Authors: SOKOL, SARA - University Of Pittsburgh; PRIMACK, ABBY - University Of Pittsburgh; NAIR, SETHU - University Of Pittsburgh; WONG, ZHEE - University Of Pittsburgh; TEMBOO, MAIWASE - University Of Pittsburgh; Dubey, Jitender; VERMA, SHIV - Non ARS Employee; BOYLE, JON - University Of Pittsburgh

Submitted to: eLife
Publication Type: Peer Reviewed Journal
Publication Acceptance Date: 4/18/2018
Publication Date: 5/22/2018
Citation: Sokol, S., Primack, A., Nair, S., Wong, Z., Temboo, M., Dubey, J.P., Verma, S., Boyle, J. 2018. Stress sensitivity in Toxoplasma gondii is linked to its uniquely flexible life cycle. eLife. e36491. https://doi.org/10.7554/eLife.36491
DOI: https://doi.org/10.7554/eLife.36491

Interpretive Summary: Toxoplasma gondii is an intracellular parasite that infects up to one-quarter of humans worldwide. Although it can infect virtually any warmblooded animal, its definitive host is the cat where the sexual cycle occurs in enterocytes of the small intestine, producing microscopic, durable oocysts that are shed in feces and can remain infectious for extended periods of time in the environment. Hammondia hammondi is the nearest extant relative of T. gondii. Despite sharing >99% of their genes in near perfect synteny ) and the same definitive host, H. hammondi is only known to naturally infect rodents, goats, and roe deer. Unlike T. gondii, H. hammondi does not cause illness in any host. In the present paper the authors define the life cycle of H. hammondi in detail. The authors report first recombinant H. hammondi , opening up the door to future molecular and genetic studies in this poorly understood parasite species These results will be of interest to biologists, microbiologists, and parasitologists.
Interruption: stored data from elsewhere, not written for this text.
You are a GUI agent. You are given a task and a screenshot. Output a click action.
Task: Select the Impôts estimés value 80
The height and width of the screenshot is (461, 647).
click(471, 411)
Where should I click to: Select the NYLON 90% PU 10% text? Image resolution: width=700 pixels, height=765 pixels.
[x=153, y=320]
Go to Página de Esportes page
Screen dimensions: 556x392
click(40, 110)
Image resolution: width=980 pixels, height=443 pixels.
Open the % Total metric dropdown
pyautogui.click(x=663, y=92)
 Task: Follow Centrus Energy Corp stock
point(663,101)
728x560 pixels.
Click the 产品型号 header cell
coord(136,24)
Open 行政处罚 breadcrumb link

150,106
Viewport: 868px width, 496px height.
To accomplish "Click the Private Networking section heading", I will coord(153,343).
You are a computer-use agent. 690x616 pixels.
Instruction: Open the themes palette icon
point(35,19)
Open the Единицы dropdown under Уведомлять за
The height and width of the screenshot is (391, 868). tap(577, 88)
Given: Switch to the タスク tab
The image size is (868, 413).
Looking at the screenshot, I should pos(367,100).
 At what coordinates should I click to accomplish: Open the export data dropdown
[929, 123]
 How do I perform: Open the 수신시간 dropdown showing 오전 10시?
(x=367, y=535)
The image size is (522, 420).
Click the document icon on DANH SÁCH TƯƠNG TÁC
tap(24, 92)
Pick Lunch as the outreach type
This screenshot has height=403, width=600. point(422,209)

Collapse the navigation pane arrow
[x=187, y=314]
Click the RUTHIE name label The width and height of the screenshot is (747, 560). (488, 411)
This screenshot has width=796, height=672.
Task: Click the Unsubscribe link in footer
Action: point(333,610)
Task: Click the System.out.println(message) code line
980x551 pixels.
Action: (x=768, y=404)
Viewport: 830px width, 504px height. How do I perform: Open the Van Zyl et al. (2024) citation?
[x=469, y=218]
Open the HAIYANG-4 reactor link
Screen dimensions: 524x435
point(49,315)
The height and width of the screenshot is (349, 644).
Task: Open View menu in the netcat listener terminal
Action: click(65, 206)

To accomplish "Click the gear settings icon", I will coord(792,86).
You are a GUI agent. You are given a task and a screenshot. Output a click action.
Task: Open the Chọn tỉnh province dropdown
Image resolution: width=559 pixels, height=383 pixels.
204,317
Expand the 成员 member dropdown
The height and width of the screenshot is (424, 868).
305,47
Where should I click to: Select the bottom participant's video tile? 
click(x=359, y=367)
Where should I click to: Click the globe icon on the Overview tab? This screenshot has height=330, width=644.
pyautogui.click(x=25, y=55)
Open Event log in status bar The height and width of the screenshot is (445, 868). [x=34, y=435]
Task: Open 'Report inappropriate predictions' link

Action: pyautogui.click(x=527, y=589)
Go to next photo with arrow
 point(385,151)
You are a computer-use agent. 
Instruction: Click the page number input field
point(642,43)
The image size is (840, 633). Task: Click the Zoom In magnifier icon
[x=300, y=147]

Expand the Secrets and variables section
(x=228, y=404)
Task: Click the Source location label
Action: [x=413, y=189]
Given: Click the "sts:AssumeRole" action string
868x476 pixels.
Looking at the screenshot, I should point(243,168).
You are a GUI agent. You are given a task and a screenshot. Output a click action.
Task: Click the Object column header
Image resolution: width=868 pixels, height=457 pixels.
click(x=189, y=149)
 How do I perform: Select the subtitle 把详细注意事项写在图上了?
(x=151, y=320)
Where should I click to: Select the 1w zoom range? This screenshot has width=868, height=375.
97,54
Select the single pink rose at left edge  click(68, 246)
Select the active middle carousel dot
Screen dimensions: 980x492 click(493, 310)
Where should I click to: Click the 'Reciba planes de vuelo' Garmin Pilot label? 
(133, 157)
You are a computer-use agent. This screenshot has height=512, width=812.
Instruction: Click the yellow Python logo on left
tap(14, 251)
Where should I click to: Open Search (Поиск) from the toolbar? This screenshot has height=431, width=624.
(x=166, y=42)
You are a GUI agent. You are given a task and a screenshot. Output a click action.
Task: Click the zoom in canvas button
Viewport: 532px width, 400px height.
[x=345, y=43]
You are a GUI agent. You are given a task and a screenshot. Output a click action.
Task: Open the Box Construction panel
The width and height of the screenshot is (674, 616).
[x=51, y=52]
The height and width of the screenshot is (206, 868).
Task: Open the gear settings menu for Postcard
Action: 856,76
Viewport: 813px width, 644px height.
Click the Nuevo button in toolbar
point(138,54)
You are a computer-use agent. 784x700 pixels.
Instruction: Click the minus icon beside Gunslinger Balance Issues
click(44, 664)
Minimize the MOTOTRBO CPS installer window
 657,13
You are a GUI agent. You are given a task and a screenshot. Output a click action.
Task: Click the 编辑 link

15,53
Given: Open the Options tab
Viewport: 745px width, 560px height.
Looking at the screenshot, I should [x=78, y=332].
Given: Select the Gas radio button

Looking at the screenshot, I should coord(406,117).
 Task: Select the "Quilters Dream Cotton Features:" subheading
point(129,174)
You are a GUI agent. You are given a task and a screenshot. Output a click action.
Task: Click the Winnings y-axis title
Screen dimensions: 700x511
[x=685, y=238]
Technical Abstract: Hammondia hammondi is the nearest relative of Toxoplasma gondii, but unlike T. gondii is obligately heteroxenous. We have compared H. hammondi and T. gondii development in vitro and identified multiple H. hammondi-specific growth states. Despite replicating slower than T. gondii, H. hammondi was resistant to pH-induced tissue cyst formation early after excystation. However, in the absence of stress H. hammondi spontaneously converted to a terminally differentiated tissue cyst stage while T. gondii did not. Cultured H. hammondi could infect new host cells for up to 8 days following excystation, and this period was exploited to generate stably transgenic H. hammondi. Coupled with RNAseq analyses, our data clearly show that H. hammondi zoites grow as stringently regulated life stages that are fundamentally distinct from T. gondii tachyzoites and bradyzoites.